In a consensus guideline issued by the Global Interventional Inflammatory Bowel Disease Group and published in the June 1 issue of The Lancet Gastroenterology & Hepatology, recommendations are presented for endoscopic evaluation of surgically altered bowel in inflammatory bowel disease.
Noting that most patients with Crohn disease and some with ulcerative colitis will require surgical treatment, despite advances in diagnosis, therapy, and endoscopic interventions, Bo Shen, M.D., from the Columbia University Irving Medical Center in New York City, and colleagues developed recommendations for evaluation of surgically altered bowel.

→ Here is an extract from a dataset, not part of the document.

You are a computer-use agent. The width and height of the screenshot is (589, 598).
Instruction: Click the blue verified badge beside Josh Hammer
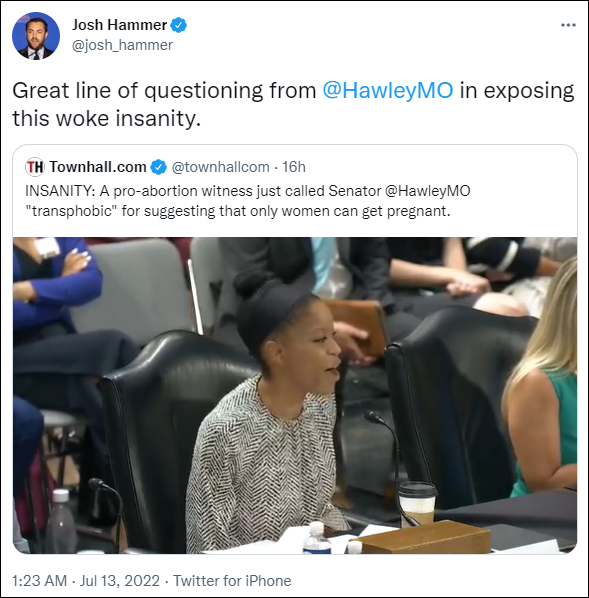tap(178, 25)
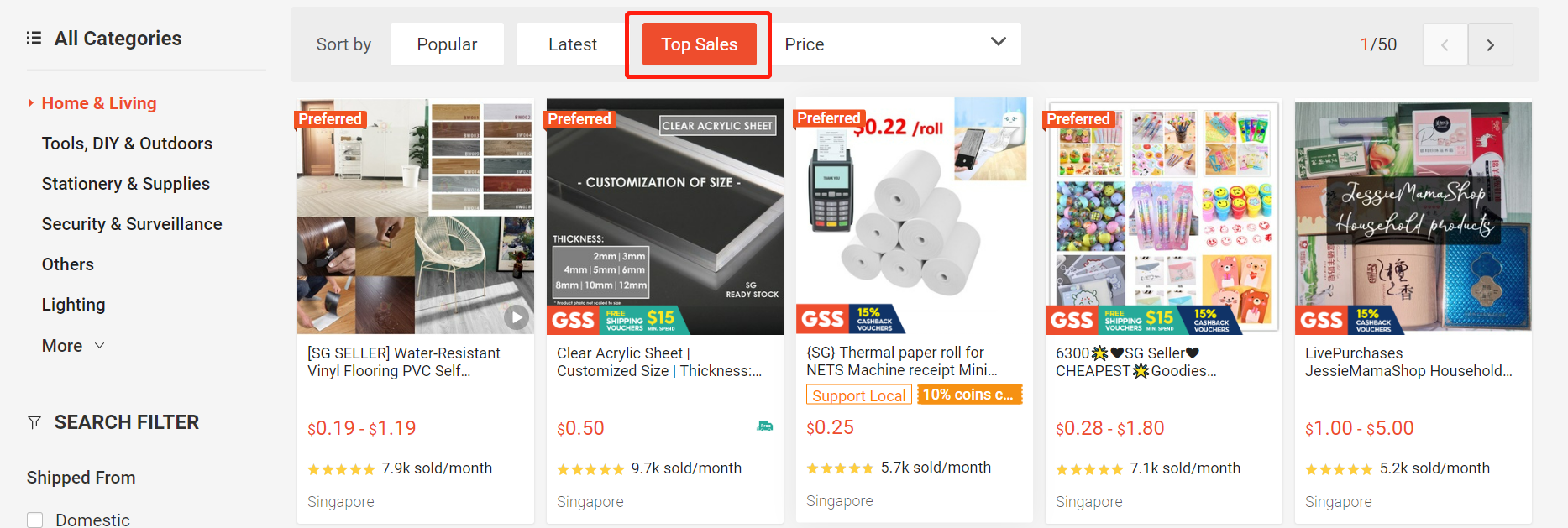Check the Domestic shipping checkbox

click(34, 520)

The authors note that bowel resection with anastomosis, strictureplasty, fecal diversion, and ileal pouch are among the most commonly performed surgical procedures. Endoscopy plays a key role in assessment of disease activity, disease recurrence, treatment response, dysplasia surveillance, and delivery of endoscopic therapy among patients with inflammatory bowel disease. Owing to loss of bowel reserve, changes in bowel anatomy, intrinsic or extrinsic partial obstruction, and patients’ poor nutritional status and use of immunosuppressive medications, endoscopic evaluation of surgically altered bowel can be challenging. Patients with a surgically altered bowel usually need a multidisciplinary team approach to address the complexities in diagnosis and management of inflammatory bowel disease.
“In this consensus guideline we have outlined anatomies frequently seen at endoscopy in the surgically altered bowel in healthy and diseased states, and have provided principles and techniques of endoscopy in these patients,” the authors write.
Several authors disclosed financial ties to the biopharmaceutical industry.